**EXERCISE INSTRUCTIONS:**
Copy the lines running from the one that contains "Task: Open the three-dot more menu" to the end of the entries below, exactly and with no pictures.

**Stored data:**
○ ○ ○

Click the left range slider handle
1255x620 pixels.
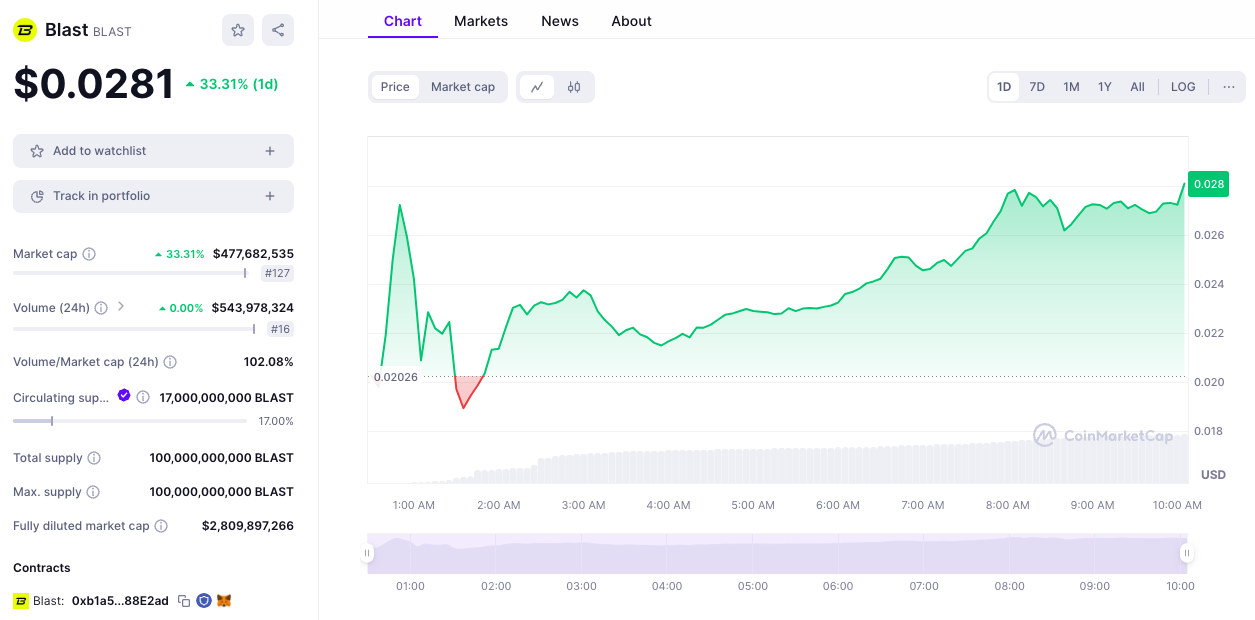[367, 553]
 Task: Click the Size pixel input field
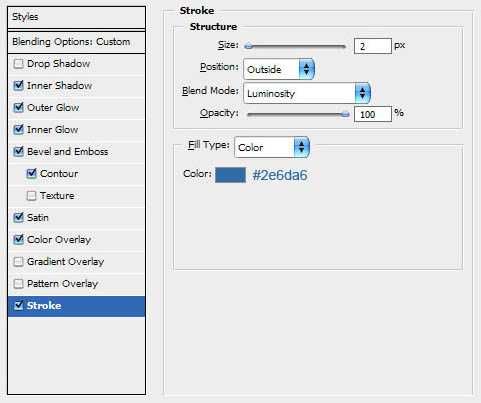tap(373, 46)
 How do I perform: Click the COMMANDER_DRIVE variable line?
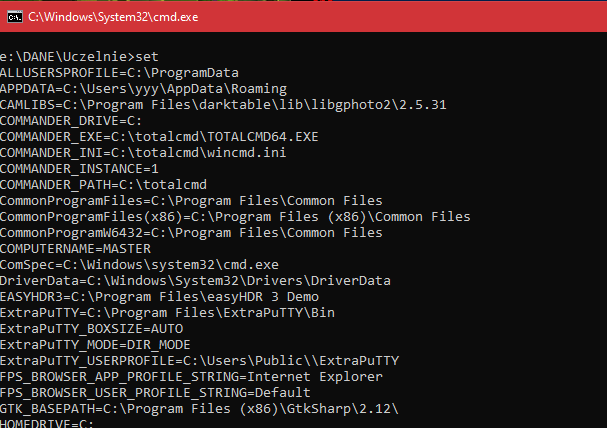pyautogui.click(x=72, y=120)
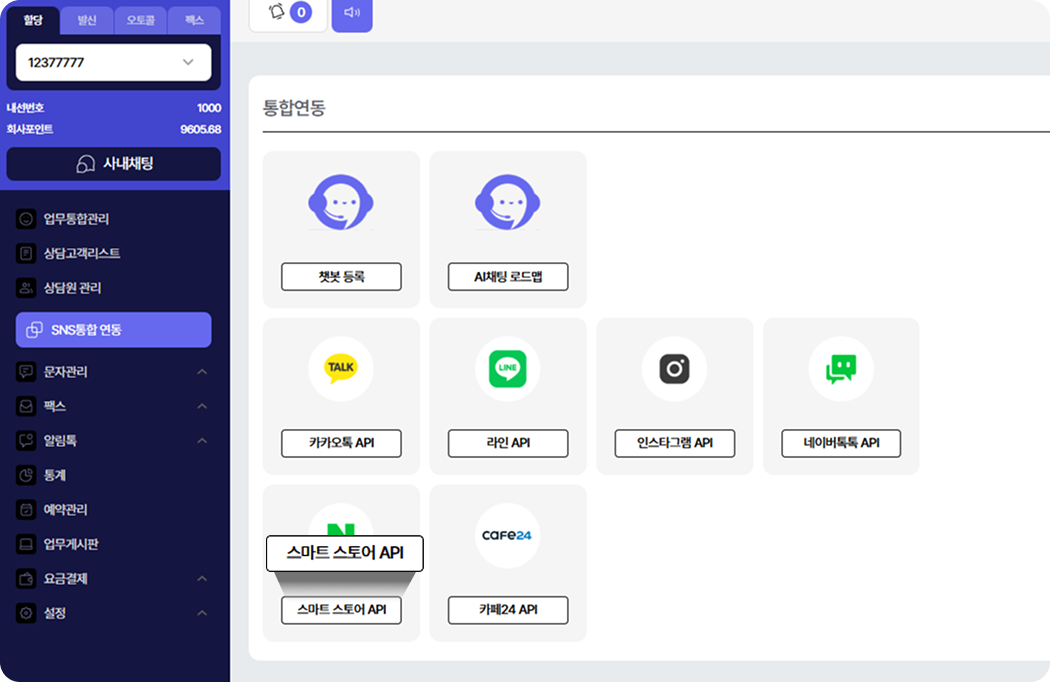The width and height of the screenshot is (1050, 682).
Task: Click the Cafe24 logo icon
Action: 508,535
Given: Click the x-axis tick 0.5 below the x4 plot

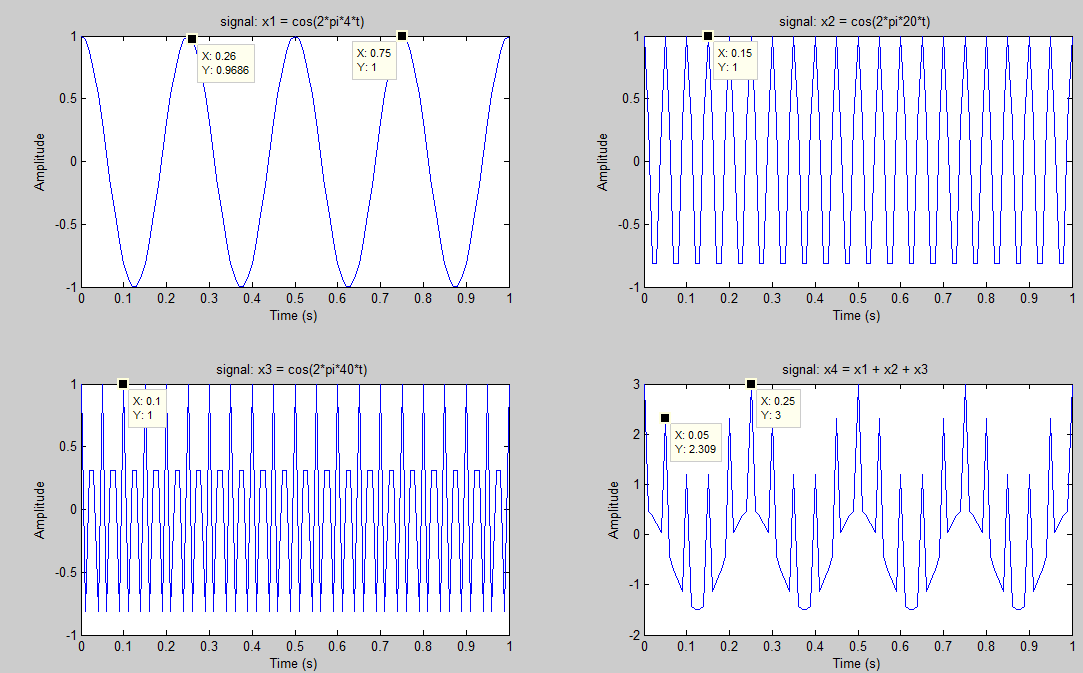Looking at the screenshot, I should (x=857, y=647).
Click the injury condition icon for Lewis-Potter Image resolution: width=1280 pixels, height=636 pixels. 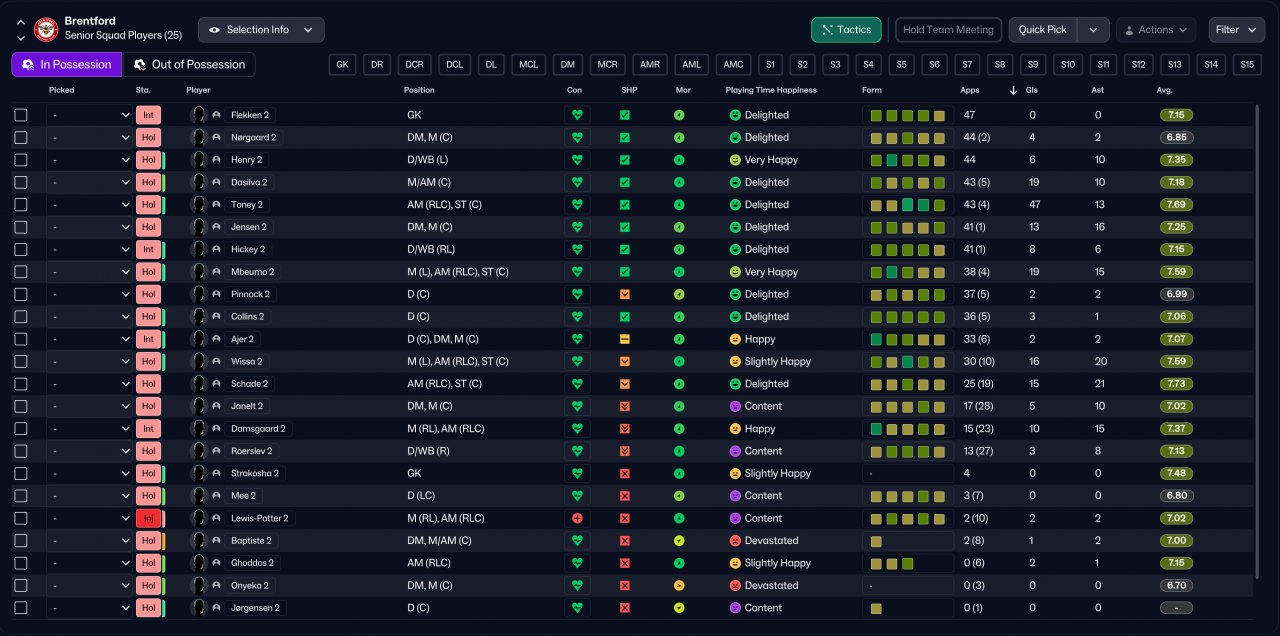[577, 518]
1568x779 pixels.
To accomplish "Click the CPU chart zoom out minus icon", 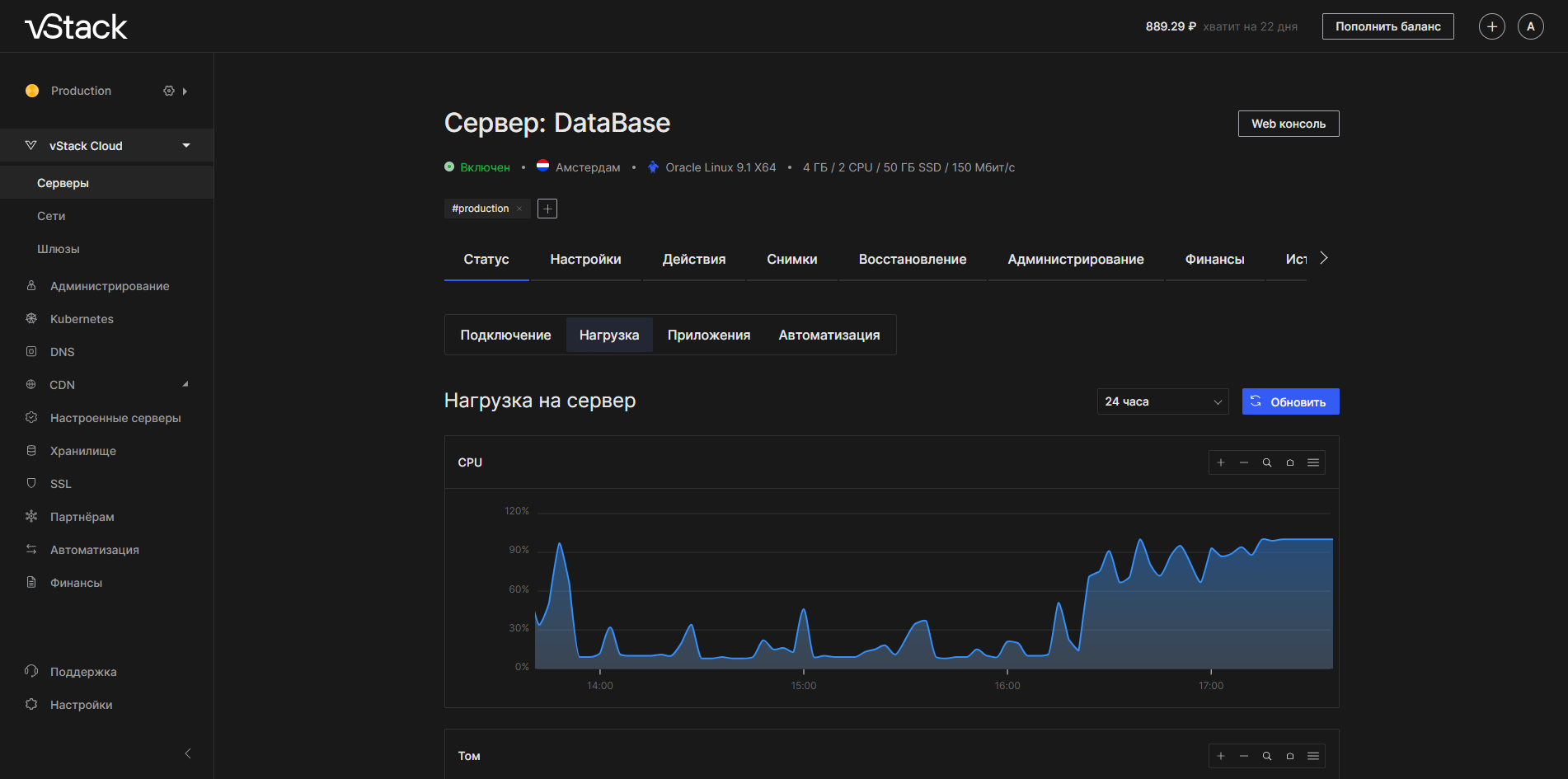I will click(x=1244, y=462).
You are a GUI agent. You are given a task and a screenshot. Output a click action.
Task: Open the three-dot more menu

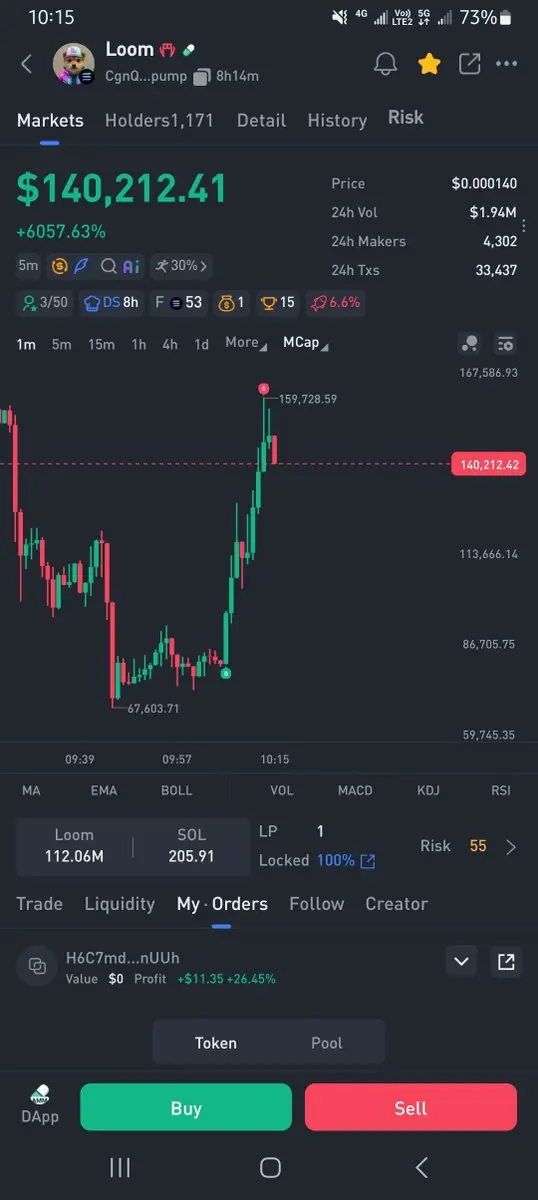507,64
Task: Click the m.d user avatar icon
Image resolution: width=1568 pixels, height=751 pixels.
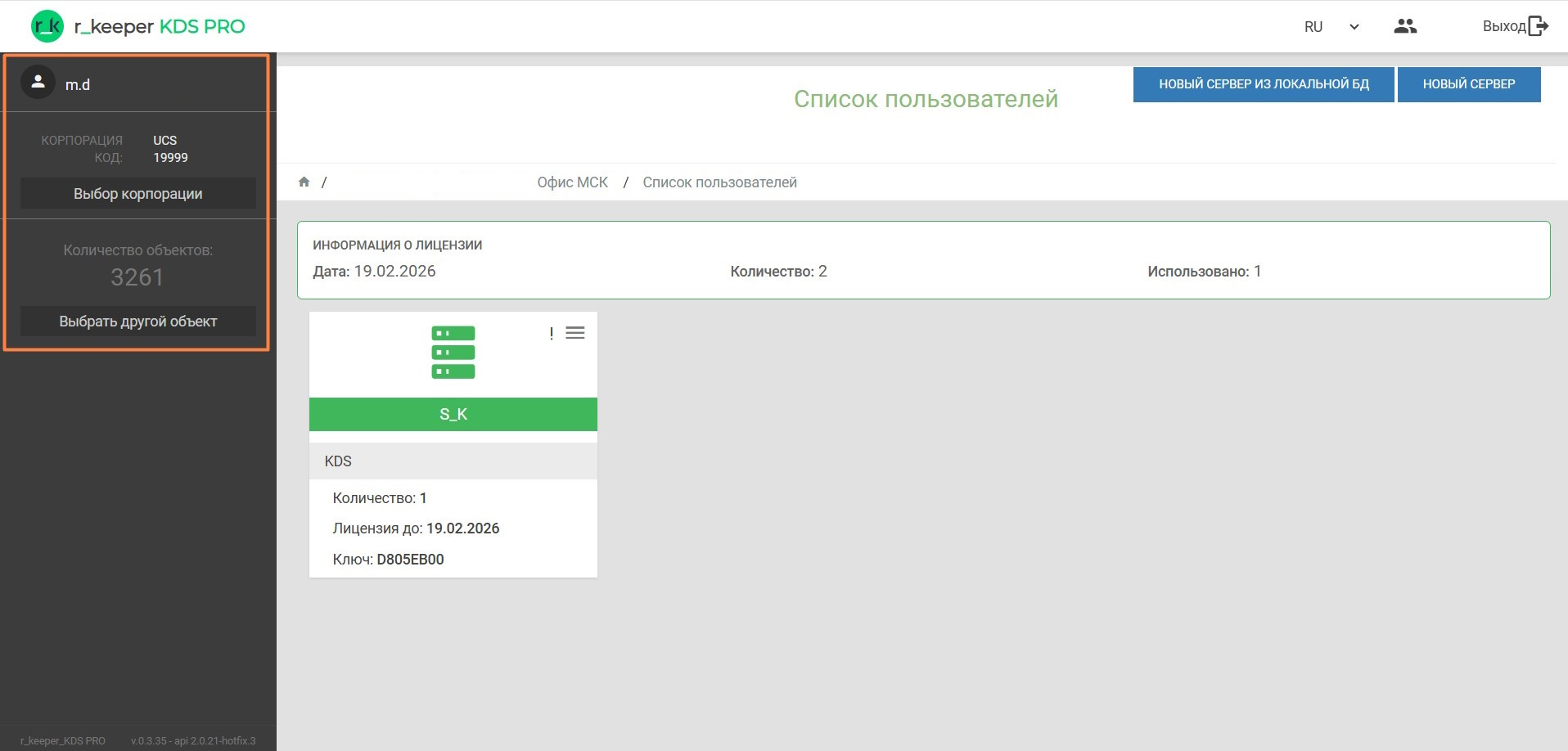Action: point(38,83)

○ ○ ○

**WRITTEN REPLY:**
Task: Open the three-dot more menu

507,64
Task: Click the m.d user avatar icon
Image resolution: width=1568 pixels, height=751 pixels.
Action: point(38,83)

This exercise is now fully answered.